Шумы в трубке. Потрескивания.
– Шпильман, кто такая Ирит?
– Жена Лота. Которая – соляной столб.
– А поближе?
– Не знаю.
– Обнаружила в записной книжке. Имя и телефон. Чей – не упомню.
– Позвони. Проверь.
– Да она, может, умерла. В нашем возрасте это бывает.
– Вычеркни тогда.
– Начнешь вычеркивать – кто останется?..
Голос прерывается. Свист. Треск. Помехи.
– Выхожу из зоны слышимости.
– Шпильман, не выходи!..
Верблюд смотрит без интереса. Грустное создание песочного цвета с проплешинами по бокам, в расшитой цветной попоне для привлечения туристов. Бедуин дремлет в тени верблюда в ожидании нескорого дохода. Уведомлением начертано на скале: «Уровень Мирового океана». Понизу процарапано разное, смытое дождями, затертое песчаными бурями, словно опускается на крыльях дежурный ангел, соскабливает прежние послания, освобождая места для последующих. «Потомки! Мне неуютно…» – «Потомки! Вас может не быть…»

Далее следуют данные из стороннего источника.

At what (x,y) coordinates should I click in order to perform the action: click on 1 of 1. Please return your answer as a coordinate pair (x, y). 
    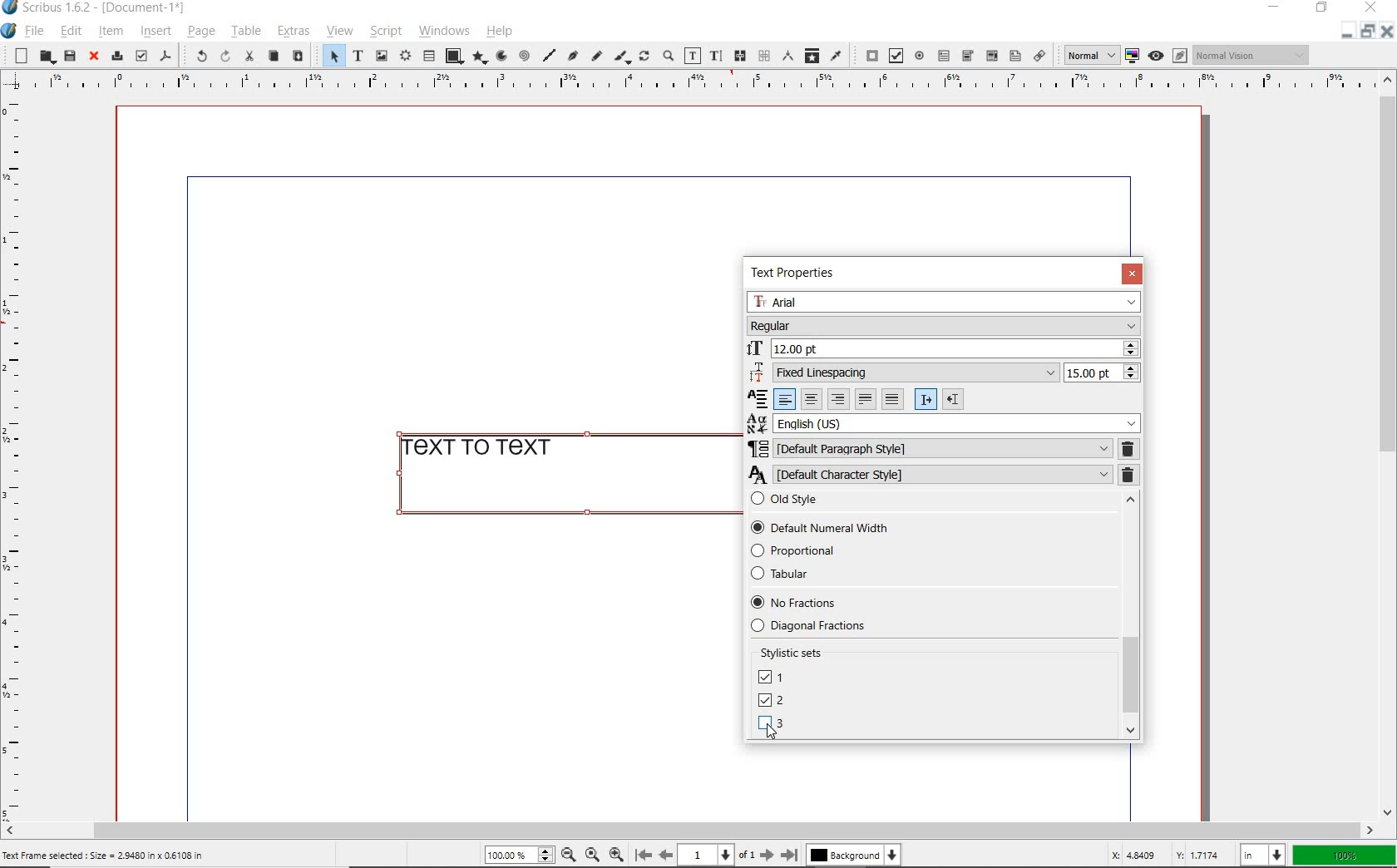
    Looking at the image, I should click on (716, 855).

Уровень Мирового океана, вход в теснины, в узину́ меж прорезанных утесов, как соскальзывание в изнаночный мир, бегство из ближней тоски в отдаленную, где отступят понятия, прикипевшие за жизнь, и закрутятся иные дни – малыми шестеренками в механизме, сдвинутся шестеренки покрупнее, дрогнут на циферблате грузные стрелки десятилетий. Окунуться налегке в полноводное время, отбросить мерила постепенности, познать место незнаемое, полное обретений, без образа-имени: куда? зачем? – поймешь, Шпильман, по последствиям.

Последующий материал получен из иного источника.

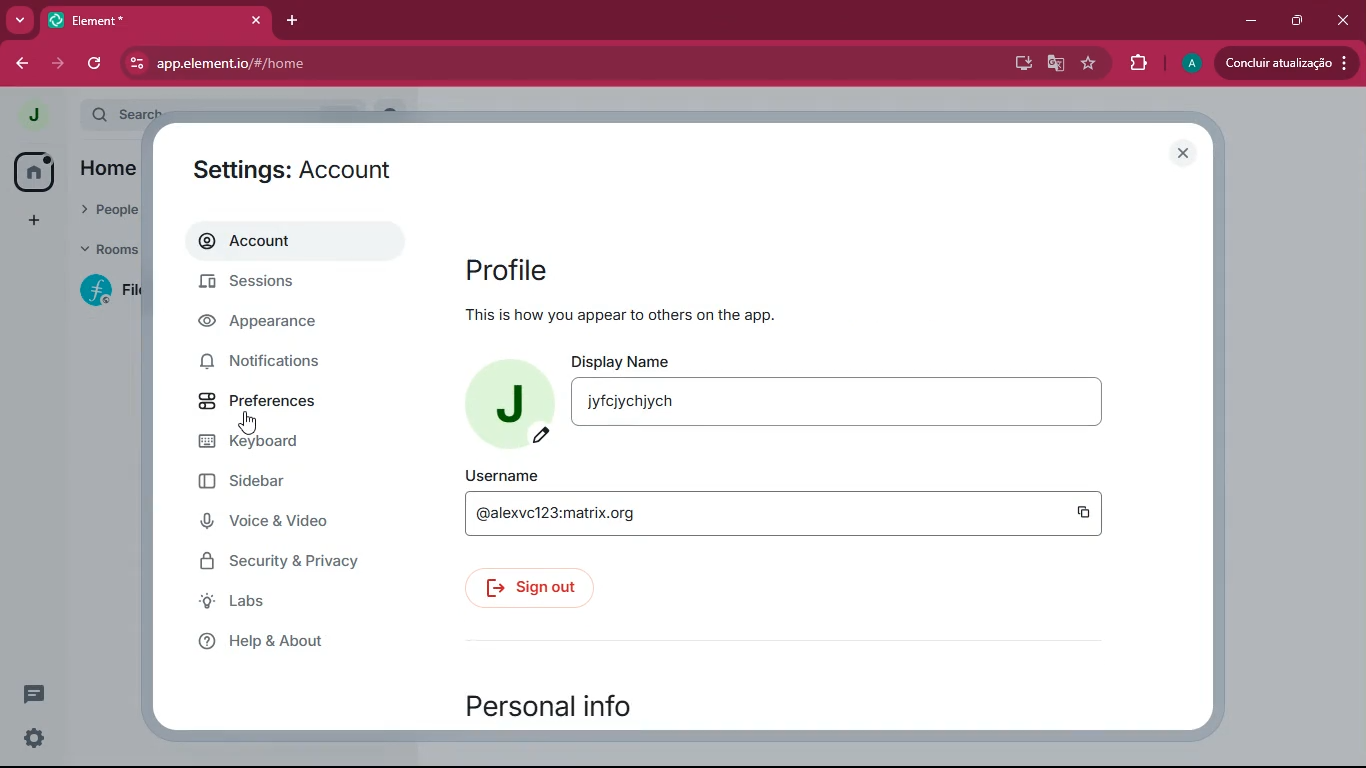 This screenshot has width=1366, height=768. I want to click on settings : account, so click(289, 168).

Погрузил ладонь в воду – Мировой океан тепл, мягок, покоен…
Минуты раздумий – каплями иссыхающего источника…
Кто сказал: «Непрожитым не насладиться»? Кому он сказал?..
Ежик ворохнулся в коробке, как подтвердил угаданное, и Шпильман начинает неспешное движение в глубины морей, погружая колеса, стекла, кабину в толщи иссохших вод, в отцветшую их голубизну. Не оглядывайся, Шпильман, не оглядывайся! – в здешних краях это не проходит даром. Неслышно хрустят ракушки на дне, лопаясь от непереносимой тяжести, расступаются, давая дорогу, обитатели исчезнувших глубин. Травы на дне – были ли здесь травы? Реки – вливались ли в те моря? Тускнеет свет, утихают звуки, слабеют сигналы, несущие кровавые ужасы, беспредельную пошлость, открытый гнев с затаенной злобой, – не пробиться к Шпильману. Спуск в затенье, во внебытие, в неведение, а вокруг тени диковинных теней, похожих на непохожее, следы невиданных следов, оставленных под залог, истаявшие ароматы истлевших существований, эхо отзвучавшего эха – сбережением утихших звуков.

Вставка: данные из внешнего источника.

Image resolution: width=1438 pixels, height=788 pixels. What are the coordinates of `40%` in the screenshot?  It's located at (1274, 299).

Бедуин даже не проснулся. Верблюд головы не повернул. Им от рождения даровано пристанище – редкая награда, тоска по прошлому им не дана, разве что тоска по настоящему, которое не удержать, – пустыня неизменна лишь в глазах пришельца. Сметается паутина привычностей, отстают и остаются позади извержения фабричных труб, удушье тел в автобусах, вонь мусорного бака, прорванной канализационной трубы, гниль и падаль. Всё остается позади, последними отпадают сожаления, и когда Шпильман выкатывается на равнину, он уже свободен – той свободой, к которой надо себя готовить.
Звонит теща Белла:
– Шпильман, она жива. И тоже меня не помнит. Вроде учились вместе. Или работали. Всё перепуталось. Прожитое – с экранными глупостями.
– А ты пригласи в гости. При встрече разберетесь.
– Глупый ты, Шпильман. Кто же меня теперь узнает? Кто узнает ее?.. Вот тебе мой совет. Выбрасывай записные книжки, пока молодой. Спасибо потом скажешь…
4
Путь привычен. Дорога знакома до мелочей. Шпильман говорит:
– Слетал в Лондон – попрощался с Лондоном. Слетал в Рим – попрощался с Римом. Приплыл в Грецию…
Спрашивает:
– В Греции был?
Ежик отвечает молчанием: «В Греции не был».
– Там, на одном из островов, встретит тебя старик, возле которого пасутся ослы. Спросит: «Куда собрался?» Ответишь: «Туда-то». – «Садись. Этот осел отвезет. Он знает дорогу». – «Без погонщика?» – «Без погонщика. Каждый осел знает дорогу в одно только место». Поинтересуйся: к чему бы это?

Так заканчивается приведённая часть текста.